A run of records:

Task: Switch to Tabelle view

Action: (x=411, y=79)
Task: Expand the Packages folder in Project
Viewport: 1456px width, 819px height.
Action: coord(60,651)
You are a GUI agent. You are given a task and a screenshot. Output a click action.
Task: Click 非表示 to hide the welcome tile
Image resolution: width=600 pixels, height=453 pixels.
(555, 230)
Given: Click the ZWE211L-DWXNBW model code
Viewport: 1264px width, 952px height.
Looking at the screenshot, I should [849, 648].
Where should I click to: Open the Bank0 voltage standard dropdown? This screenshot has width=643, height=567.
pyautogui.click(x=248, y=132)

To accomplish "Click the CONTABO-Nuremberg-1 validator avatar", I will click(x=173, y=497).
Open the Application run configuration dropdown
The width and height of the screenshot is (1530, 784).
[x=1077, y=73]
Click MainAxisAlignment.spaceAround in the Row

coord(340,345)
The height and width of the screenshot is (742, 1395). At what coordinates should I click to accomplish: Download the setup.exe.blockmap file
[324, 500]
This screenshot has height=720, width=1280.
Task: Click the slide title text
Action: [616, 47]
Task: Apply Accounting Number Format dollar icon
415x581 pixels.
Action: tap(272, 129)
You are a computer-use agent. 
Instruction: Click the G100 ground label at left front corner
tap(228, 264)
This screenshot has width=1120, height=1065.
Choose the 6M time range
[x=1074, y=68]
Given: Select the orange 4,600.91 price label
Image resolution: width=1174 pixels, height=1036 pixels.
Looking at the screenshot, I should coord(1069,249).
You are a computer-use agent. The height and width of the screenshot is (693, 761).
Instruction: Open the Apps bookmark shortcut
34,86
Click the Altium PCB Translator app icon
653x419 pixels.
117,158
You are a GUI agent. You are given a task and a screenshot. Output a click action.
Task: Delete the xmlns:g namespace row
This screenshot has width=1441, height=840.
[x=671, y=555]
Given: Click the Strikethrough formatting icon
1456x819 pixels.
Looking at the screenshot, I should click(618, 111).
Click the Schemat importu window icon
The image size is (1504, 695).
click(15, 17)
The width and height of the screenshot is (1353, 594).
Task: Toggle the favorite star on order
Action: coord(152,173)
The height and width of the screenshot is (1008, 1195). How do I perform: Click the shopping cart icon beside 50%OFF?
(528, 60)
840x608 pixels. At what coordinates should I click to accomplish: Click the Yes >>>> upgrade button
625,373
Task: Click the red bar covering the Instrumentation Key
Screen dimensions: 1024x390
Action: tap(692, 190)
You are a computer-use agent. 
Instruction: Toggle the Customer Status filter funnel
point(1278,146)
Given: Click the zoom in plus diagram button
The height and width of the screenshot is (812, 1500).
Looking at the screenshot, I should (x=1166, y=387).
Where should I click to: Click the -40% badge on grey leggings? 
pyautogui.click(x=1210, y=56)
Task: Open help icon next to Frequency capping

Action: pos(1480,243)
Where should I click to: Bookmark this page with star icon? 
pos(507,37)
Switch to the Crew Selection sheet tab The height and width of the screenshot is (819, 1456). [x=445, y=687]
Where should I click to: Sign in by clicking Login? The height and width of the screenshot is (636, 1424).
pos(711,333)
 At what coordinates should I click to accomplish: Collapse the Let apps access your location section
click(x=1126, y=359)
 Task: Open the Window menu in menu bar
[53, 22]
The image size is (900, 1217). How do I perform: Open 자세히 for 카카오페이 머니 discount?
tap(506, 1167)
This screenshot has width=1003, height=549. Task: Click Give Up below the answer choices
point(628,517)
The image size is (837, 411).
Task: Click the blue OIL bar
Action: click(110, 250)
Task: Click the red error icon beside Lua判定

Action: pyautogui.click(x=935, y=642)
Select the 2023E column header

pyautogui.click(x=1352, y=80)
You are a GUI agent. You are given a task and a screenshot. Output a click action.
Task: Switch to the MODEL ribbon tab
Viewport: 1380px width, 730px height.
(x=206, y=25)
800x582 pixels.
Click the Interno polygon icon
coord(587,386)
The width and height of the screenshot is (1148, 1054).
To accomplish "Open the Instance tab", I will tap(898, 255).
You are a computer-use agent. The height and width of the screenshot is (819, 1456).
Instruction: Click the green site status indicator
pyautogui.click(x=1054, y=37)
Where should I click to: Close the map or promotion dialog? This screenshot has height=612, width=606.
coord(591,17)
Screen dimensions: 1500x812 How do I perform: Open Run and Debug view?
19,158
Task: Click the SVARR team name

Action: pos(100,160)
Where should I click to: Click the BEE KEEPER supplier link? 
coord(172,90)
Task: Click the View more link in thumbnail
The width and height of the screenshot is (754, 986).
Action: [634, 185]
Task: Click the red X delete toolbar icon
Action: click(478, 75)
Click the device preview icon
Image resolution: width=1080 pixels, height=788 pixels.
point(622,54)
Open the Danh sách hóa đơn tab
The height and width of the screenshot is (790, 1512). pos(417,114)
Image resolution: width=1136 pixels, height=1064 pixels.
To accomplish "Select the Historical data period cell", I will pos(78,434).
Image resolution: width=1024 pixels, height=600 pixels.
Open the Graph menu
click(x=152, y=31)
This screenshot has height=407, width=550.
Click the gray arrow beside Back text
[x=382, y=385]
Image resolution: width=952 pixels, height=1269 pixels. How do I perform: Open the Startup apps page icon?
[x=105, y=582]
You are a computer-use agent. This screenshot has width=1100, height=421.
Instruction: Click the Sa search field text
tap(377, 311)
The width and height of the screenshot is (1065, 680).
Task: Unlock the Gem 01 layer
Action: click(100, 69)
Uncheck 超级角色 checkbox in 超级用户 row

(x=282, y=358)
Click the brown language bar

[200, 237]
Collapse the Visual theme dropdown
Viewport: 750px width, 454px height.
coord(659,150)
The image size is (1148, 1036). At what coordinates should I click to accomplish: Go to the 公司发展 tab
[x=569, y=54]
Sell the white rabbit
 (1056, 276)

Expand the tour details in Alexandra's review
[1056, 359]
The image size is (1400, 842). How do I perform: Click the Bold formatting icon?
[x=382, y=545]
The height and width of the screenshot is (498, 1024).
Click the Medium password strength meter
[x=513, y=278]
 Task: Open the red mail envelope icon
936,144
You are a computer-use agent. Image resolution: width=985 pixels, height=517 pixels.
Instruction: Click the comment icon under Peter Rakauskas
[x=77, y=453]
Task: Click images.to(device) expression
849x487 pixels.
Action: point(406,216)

Written problem: Reproduce every line of the material above verbatim, without changing anything.

Answer to the problem:
Task: Switch to Tabelle view

Action: (x=411, y=79)
Task: Expand the Packages folder in Project
Viewport: 1456px width, 819px height.
Action: coord(60,651)
You are a GUI agent. You are given a task and a screenshot. Output a click action.
Task: Click 非表示 to hide the welcome tile
Image resolution: width=600 pixels, height=453 pixels.
(555, 230)
Given: Click the ZWE211L-DWXNBW model code
Viewport: 1264px width, 952px height.
Looking at the screenshot, I should [849, 648].
Where should I click to: Open the Bank0 voltage standard dropdown? This screenshot has width=643, height=567.
pyautogui.click(x=248, y=132)

To accomplish "Click the CONTABO-Nuremberg-1 validator avatar", I will click(x=173, y=497).
Open the Application run configuration dropdown
The width and height of the screenshot is (1530, 784).
[x=1077, y=73]
Click MainAxisAlignment.spaceAround in the Row

coord(340,345)
The height and width of the screenshot is (742, 1395). At what coordinates should I click to accomplish: Download the setup.exe.blockmap file
[324, 500]
This screenshot has height=720, width=1280.
Task: Click the slide title text
Action: [616, 47]
Task: Apply Accounting Number Format dollar icon
415x581 pixels.
Action: tap(272, 129)
You are a computer-use agent. 
Instruction: Click the G100 ground label at left front corner
tap(228, 264)
This screenshot has width=1120, height=1065.
Choose the 6M time range
[x=1074, y=68]
Given: Select the orange 4,600.91 price label
Image resolution: width=1174 pixels, height=1036 pixels.
Looking at the screenshot, I should coord(1069,249).
You are a computer-use agent. The height and width of the screenshot is (693, 761).
Instruction: Open the Apps bookmark shortcut
34,86
Click the Altium PCB Translator app icon
653x419 pixels.
117,158
You are a GUI agent. You are given a task and a screenshot. Output a click action.
Task: Delete the xmlns:g namespace row
This screenshot has width=1441, height=840.
[x=671, y=555]
Given: Click the Strikethrough formatting icon
1456x819 pixels.
Looking at the screenshot, I should click(618, 111).
Click the Schemat importu window icon
The image size is (1504, 695).
click(15, 17)
The width and height of the screenshot is (1353, 594).
Task: Toggle the favorite star on order
Action: coord(152,173)
The height and width of the screenshot is (1008, 1195). How do I perform: Click the shopping cart icon beside 50%OFF?
(528, 60)
840x608 pixels. At what coordinates should I click to accomplish: Click the Yes >>>> upgrade button
625,373
Task: Click the red bar covering the Instrumentation Key
Screen dimensions: 1024x390
Action: tap(692, 190)
You are a computer-use agent. 
Instruction: Toggle the Customer Status filter funnel
point(1278,146)
Given: Click the zoom in plus diagram button
The height and width of the screenshot is (812, 1500).
Looking at the screenshot, I should (x=1166, y=387).
Where should I click to: Click the -40% badge on grey leggings? 
pyautogui.click(x=1210, y=56)
Task: Open help icon next to Frequency capping

Action: pos(1480,243)
Where should I click to: Bookmark this page with star icon? 
pos(507,37)
Switch to the Crew Selection sheet tab The height and width of the screenshot is (819, 1456). [x=445, y=687]
Where should I click to: Sign in by clicking Login? The height and width of the screenshot is (636, 1424).
pos(711,333)
 At what coordinates should I click to accomplish: Collapse the Let apps access your location section
click(x=1126, y=359)
 Task: Open the Window menu in menu bar
[53, 22]
The image size is (900, 1217). How do I perform: Open 자세히 for 카카오페이 머니 discount?
tap(506, 1167)
This screenshot has width=1003, height=549. Task: Click Give Up below the answer choices
point(628,517)
The image size is (837, 411).
Task: Click the blue OIL bar
Action: click(110, 250)
Task: Click the red error icon beside Lua判定

Action: pyautogui.click(x=935, y=642)
Select the 2023E column header

pyautogui.click(x=1352, y=80)
You are a GUI agent. You are given a task and a screenshot. Output a click action.
Task: Switch to the MODEL ribbon tab
Viewport: 1380px width, 730px height.
(x=206, y=25)
800x582 pixels.
Click the Interno polygon icon
coord(587,386)
The width and height of the screenshot is (1148, 1054).
To accomplish "Open the Instance tab", I will tap(898, 255).
You are a computer-use agent. The height and width of the screenshot is (819, 1456).
Instruction: Click the green site status indicator
pyautogui.click(x=1054, y=37)
Where should I click to: Close the map or promotion dialog? This screenshot has height=612, width=606.
coord(591,17)
Screen dimensions: 1500x812 How do I perform: Open Run and Debug view?
19,158
Task: Click the SVARR team name

Action: pos(100,160)
Where should I click to: Click the BEE KEEPER supplier link? 
coord(172,90)
Task: Click the View more link in thumbnail
The width and height of the screenshot is (754, 986).
Action: [634, 185]
Task: Click the red X delete toolbar icon
Action: click(478, 75)
Click the device preview icon
Image resolution: width=1080 pixels, height=788 pixels.
point(622,54)
Open the Danh sách hóa đơn tab
The height and width of the screenshot is (790, 1512). pos(417,114)
Image resolution: width=1136 pixels, height=1064 pixels.
To accomplish "Select the Historical data period cell", I will pos(78,434).
Image resolution: width=1024 pixels, height=600 pixels.
Open the Graph menu
click(x=152, y=31)
This screenshot has height=407, width=550.
Click the gray arrow beside Back text
[x=382, y=385]
Image resolution: width=952 pixels, height=1269 pixels. How do I perform: Open the Startup apps page icon?
[x=105, y=582]
You are a computer-use agent. This screenshot has width=1100, height=421.
Instruction: Click the Sa search field text
tap(377, 311)
The width and height of the screenshot is (1065, 680).
Task: Unlock the Gem 01 layer
Action: click(100, 69)
Uncheck 超级角色 checkbox in 超级用户 row

(x=282, y=358)
Click the brown language bar

[200, 237]
Collapse the Visual theme dropdown
Viewport: 750px width, 454px height.
coord(659,150)
The image size is (1148, 1036). At what coordinates should I click to accomplish: Go to the 公司发展 tab
[x=569, y=54]
Sell the white rabbit
 (1056, 276)

Expand the tour details in Alexandra's review
[1056, 359]
The image size is (1400, 842). How do I perform: Click the Bold formatting icon?
[x=382, y=545]
The height and width of the screenshot is (498, 1024).
Click the Medium password strength meter
[x=513, y=278]
 Task: Open the red mail envelope icon
936,144
You are a computer-use agent. Image resolution: width=985 pixels, height=517 pixels.
Instruction: Click the comment icon under Peter Rakauskas
[x=77, y=453]
Task: Click images.to(device) expression
849x487 pixels.
Action: point(406,216)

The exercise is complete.